WHAT THE TASK REQUIRES | Give the listing again exactly as written.

DATASET |
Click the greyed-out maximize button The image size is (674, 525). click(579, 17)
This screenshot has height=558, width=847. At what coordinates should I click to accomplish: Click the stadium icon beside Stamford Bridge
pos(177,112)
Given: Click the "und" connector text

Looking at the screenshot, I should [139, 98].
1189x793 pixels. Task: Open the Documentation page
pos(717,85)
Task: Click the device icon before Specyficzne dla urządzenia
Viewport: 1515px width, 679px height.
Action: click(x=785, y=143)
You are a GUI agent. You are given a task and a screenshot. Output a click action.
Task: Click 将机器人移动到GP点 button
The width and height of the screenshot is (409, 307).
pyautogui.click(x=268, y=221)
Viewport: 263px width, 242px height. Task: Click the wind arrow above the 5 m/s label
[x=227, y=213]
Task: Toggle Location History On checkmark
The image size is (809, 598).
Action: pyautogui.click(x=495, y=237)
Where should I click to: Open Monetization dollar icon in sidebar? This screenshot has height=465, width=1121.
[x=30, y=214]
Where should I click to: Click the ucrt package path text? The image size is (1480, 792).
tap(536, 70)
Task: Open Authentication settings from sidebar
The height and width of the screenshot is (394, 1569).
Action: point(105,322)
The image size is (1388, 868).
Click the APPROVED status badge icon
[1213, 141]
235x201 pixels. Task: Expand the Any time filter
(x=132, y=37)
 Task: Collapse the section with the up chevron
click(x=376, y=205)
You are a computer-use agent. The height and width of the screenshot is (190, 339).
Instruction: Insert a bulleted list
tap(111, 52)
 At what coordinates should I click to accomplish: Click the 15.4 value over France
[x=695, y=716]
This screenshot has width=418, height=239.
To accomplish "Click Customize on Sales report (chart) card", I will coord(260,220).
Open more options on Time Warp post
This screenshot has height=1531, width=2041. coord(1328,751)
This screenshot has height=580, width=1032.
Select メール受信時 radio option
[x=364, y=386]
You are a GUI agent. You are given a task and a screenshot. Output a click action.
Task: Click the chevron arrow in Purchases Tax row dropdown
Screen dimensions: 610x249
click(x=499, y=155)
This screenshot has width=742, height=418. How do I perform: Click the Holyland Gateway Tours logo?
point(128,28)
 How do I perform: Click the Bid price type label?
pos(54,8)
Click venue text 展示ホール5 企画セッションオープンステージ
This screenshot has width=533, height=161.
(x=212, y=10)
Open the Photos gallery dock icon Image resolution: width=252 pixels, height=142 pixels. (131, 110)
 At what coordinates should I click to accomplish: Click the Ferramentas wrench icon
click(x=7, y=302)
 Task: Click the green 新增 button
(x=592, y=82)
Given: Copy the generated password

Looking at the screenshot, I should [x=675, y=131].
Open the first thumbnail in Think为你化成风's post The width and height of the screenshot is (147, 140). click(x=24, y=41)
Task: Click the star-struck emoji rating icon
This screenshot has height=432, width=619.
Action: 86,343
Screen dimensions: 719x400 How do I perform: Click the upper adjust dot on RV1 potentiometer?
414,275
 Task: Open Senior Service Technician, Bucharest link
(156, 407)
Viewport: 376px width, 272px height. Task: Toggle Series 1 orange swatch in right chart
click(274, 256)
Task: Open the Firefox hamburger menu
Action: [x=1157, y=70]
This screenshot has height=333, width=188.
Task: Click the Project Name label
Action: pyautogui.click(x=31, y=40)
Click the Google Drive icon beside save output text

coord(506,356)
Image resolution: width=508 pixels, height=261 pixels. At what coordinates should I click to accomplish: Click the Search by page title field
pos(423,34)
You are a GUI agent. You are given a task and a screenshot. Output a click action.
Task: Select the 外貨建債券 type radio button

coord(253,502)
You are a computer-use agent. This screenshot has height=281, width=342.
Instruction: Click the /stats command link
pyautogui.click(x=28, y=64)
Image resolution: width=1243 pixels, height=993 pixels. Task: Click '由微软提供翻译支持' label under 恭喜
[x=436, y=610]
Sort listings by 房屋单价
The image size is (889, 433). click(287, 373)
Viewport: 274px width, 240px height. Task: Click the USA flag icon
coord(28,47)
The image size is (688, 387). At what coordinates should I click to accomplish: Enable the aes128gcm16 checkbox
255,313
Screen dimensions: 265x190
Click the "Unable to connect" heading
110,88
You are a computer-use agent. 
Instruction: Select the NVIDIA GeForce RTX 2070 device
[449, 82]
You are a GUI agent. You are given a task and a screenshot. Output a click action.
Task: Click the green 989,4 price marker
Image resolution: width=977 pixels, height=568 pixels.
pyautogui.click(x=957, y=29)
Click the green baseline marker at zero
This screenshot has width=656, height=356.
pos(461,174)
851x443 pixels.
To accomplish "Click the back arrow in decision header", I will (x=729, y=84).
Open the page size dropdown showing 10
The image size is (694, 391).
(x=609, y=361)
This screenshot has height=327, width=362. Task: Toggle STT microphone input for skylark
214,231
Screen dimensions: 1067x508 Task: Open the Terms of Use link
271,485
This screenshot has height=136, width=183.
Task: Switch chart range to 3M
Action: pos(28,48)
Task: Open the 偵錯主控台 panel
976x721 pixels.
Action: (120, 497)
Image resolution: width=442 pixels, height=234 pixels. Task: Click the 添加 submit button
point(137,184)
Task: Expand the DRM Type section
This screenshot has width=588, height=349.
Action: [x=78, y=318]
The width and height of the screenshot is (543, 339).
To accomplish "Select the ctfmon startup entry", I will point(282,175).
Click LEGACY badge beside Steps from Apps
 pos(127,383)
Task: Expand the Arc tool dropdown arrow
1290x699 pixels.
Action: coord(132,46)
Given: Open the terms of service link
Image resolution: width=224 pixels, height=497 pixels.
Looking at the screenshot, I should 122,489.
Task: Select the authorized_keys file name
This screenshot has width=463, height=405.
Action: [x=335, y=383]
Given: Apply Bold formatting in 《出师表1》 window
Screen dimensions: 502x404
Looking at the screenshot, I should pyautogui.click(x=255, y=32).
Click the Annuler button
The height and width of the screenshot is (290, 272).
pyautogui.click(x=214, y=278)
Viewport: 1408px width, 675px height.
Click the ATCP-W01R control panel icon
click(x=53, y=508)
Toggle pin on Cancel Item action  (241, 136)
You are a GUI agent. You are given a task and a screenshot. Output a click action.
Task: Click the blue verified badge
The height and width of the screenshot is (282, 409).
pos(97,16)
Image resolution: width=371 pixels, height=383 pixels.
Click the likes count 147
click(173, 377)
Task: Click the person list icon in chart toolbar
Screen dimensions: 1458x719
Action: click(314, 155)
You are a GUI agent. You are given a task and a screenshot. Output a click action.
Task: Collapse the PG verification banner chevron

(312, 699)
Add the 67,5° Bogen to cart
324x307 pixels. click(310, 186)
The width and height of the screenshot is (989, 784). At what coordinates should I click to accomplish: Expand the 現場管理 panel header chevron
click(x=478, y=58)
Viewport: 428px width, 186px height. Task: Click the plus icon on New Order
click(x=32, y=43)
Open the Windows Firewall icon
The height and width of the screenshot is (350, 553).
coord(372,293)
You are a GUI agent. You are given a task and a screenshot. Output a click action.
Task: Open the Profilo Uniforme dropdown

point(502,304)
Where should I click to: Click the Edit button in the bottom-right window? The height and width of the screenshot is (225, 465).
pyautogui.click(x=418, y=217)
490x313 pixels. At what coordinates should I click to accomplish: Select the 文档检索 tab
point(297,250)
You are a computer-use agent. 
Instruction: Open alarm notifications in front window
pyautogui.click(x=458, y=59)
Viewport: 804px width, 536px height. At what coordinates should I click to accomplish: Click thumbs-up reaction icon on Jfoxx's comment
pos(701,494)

EXERCISE ANSWER |
Click the greyed-out maximize button The image size is (674, 525). click(579, 17)
This screenshot has height=558, width=847. At what coordinates should I click to accomplish: Click the stadium icon beside Stamford Bridge
pos(177,112)
Given: Click the "und" connector text

Looking at the screenshot, I should [139, 98].
1189x793 pixels. Task: Open the Documentation page
pos(717,85)
Task: Click the device icon before Specyficzne dla urządzenia
Viewport: 1515px width, 679px height.
Action: click(x=785, y=143)
You are a GUI agent. You are given a task and a screenshot. Output a click action.
Task: Click 将机器人移动到GP点 button
The width and height of the screenshot is (409, 307).
pyautogui.click(x=268, y=221)
Viewport: 263px width, 242px height. Task: Click the wind arrow above the 5 m/s label
[x=227, y=213]
Task: Toggle Location History On checkmark
The image size is (809, 598).
Action: pyautogui.click(x=495, y=237)
Where should I click to: Open Monetization dollar icon in sidebar? This screenshot has height=465, width=1121.
[x=30, y=214]
Where should I click to: Click the ucrt package path text? The image size is (1480, 792).
tap(536, 70)
Task: Open Authentication settings from sidebar
The height and width of the screenshot is (394, 1569).
Action: point(105,322)
The image size is (1388, 868).
Click the APPROVED status badge icon
[1213, 141]
235x201 pixels. Task: Expand the Any time filter
(x=132, y=37)
 Task: Collapse the section with the up chevron
click(x=376, y=205)
You are a computer-use agent. The height and width of the screenshot is (190, 339).
Instruction: Insert a bulleted list
tap(111, 52)
 At what coordinates should I click to accomplish: Click the 15.4 value over France
[x=695, y=716]
This screenshot has width=418, height=239.
To accomplish "Click Customize on Sales report (chart) card", I will coord(260,220).
Open more options on Time Warp post
This screenshot has height=1531, width=2041. coord(1328,751)
This screenshot has height=580, width=1032.
Select メール受信時 radio option
[x=364, y=386]
You are a GUI agent. You are given a task and a screenshot. Output a click action.
Task: Click the chevron arrow in Purchases Tax row dropdown
Screen dimensions: 610x249
click(x=499, y=155)
This screenshot has width=742, height=418. How do I perform: Click the Holyland Gateway Tours logo?
point(128,28)
 How do I perform: Click the Bid price type label?
pos(54,8)
Click venue text 展示ホール5 企画セッションオープンステージ
This screenshot has width=533, height=161.
(x=212, y=10)
Open the Photos gallery dock icon Image resolution: width=252 pixels, height=142 pixels. (131, 110)
 At what coordinates should I click to accomplish: Click the Ferramentas wrench icon
click(x=7, y=302)
 Task: Click the green 新增 button
(x=592, y=82)
Given: Copy the generated password

Looking at the screenshot, I should [x=675, y=131].
Open the first thumbnail in Think为你化成风's post The width and height of the screenshot is (147, 140). click(x=24, y=41)
Task: Click the star-struck emoji rating icon
This screenshot has height=432, width=619.
Action: 86,343
Screen dimensions: 719x400 How do I perform: Click the upper adjust dot on RV1 potentiometer?
414,275
 Task: Open Senior Service Technician, Bucharest link
(156, 407)
Viewport: 376px width, 272px height. Task: Toggle Series 1 orange swatch in right chart
click(274, 256)
Task: Open the Firefox hamburger menu
Action: [x=1157, y=70]
This screenshot has height=333, width=188.
Task: Click the Project Name label
Action: pyautogui.click(x=31, y=40)
Click the Google Drive icon beside save output text

coord(506,356)
Image resolution: width=508 pixels, height=261 pixels. At what coordinates should I click to accomplish: Click the Search by page title field
pos(423,34)
You are a GUI agent. You are given a task and a screenshot. Output a click action.
Task: Select the 外貨建債券 type radio button

coord(253,502)
You are a computer-use agent. This screenshot has height=281, width=342.
Instruction: Click the /stats command link
pyautogui.click(x=28, y=64)
Image resolution: width=1243 pixels, height=993 pixels. Task: Click '由微软提供翻译支持' label under 恭喜
[x=436, y=610]
Sort listings by 房屋单价
The image size is (889, 433). click(287, 373)
Viewport: 274px width, 240px height. Task: Click the USA flag icon
coord(28,47)
The image size is (688, 387). At what coordinates should I click to accomplish: Enable the aes128gcm16 checkbox
255,313
Screen dimensions: 265x190
Click the "Unable to connect" heading
110,88
You are a computer-use agent. 
Instruction: Select the NVIDIA GeForce RTX 2070 device
[449, 82]
You are a GUI agent. You are given a task and a screenshot. Output a click action.
Task: Click the green 989,4 price marker
Image resolution: width=977 pixels, height=568 pixels.
pyautogui.click(x=957, y=29)
Click the green baseline marker at zero
This screenshot has width=656, height=356.
pos(461,174)
851x443 pixels.
To accomplish "Click the back arrow in decision header", I will (x=729, y=84).
Open the page size dropdown showing 10
The image size is (694, 391).
(x=609, y=361)
This screenshot has height=327, width=362. Task: Toggle STT microphone input for skylark
214,231
Screen dimensions: 1067x508 Task: Open the Terms of Use link
271,485
This screenshot has height=136, width=183.
Task: Switch chart range to 3M
Action: pos(28,48)
Task: Open the 偵錯主控台 panel
976x721 pixels.
Action: (120, 497)
Image resolution: width=442 pixels, height=234 pixels. Task: Click the 添加 submit button
point(137,184)
Task: Expand the DRM Type section
This screenshot has width=588, height=349.
Action: [x=78, y=318]
The width and height of the screenshot is (543, 339).
To accomplish "Select the ctfmon startup entry", I will point(282,175).
Click LEGACY badge beside Steps from Apps
 pos(127,383)
Task: Expand the Arc tool dropdown arrow
1290x699 pixels.
Action: coord(132,46)
Given: Open the terms of service link
Image resolution: width=224 pixels, height=497 pixels.
Looking at the screenshot, I should 122,489.
Task: Select the authorized_keys file name
This screenshot has width=463, height=405.
Action: [x=335, y=383]
Given: Apply Bold formatting in 《出师表1》 window
Screen dimensions: 502x404
Looking at the screenshot, I should pyautogui.click(x=255, y=32).
Click the Annuler button
The height and width of the screenshot is (290, 272).
pyautogui.click(x=214, y=278)
Viewport: 1408px width, 675px height.
Click the ATCP-W01R control panel icon
click(x=53, y=508)
Toggle pin on Cancel Item action  (241, 136)
You are a GUI agent. You are given a task and a screenshot. Output a click action.
Task: Click the blue verified badge
The height and width of the screenshot is (282, 409).
pos(97,16)
Image resolution: width=371 pixels, height=383 pixels.
Click the likes count 147
click(173, 377)
Task: Click the person list icon in chart toolbar
Screen dimensions: 1458x719
Action: click(314, 155)
You are a GUI agent. You are given a task and a screenshot. Output a click action.
Task: Collapse the PG verification banner chevron

(312, 699)
Add the 67,5° Bogen to cart
324x307 pixels. click(310, 186)
The width and height of the screenshot is (989, 784). At what coordinates should I click to accomplish: Expand the 現場管理 panel header chevron
click(x=478, y=58)
Viewport: 428px width, 186px height. Task: Click the plus icon on New Order
click(x=32, y=43)
Open the Windows Firewall icon
The height and width of the screenshot is (350, 553).
coord(372,293)
You are a GUI agent. You are given a task and a screenshot. Output a click action.
Task: Open the Profilo Uniforme dropdown

point(502,304)
Where should I click to: Click the Edit button in the bottom-right window? The height and width of the screenshot is (225, 465).
pyautogui.click(x=418, y=217)
490x313 pixels. At what coordinates should I click to accomplish: Select the 文档检索 tab
point(297,250)
You are a computer-use agent. 
Instruction: Open alarm notifications in front window
pyautogui.click(x=458, y=59)
Viewport: 804px width, 536px height. At what coordinates should I click to accomplish: Click thumbs-up reaction icon on Jfoxx's comment
pos(701,494)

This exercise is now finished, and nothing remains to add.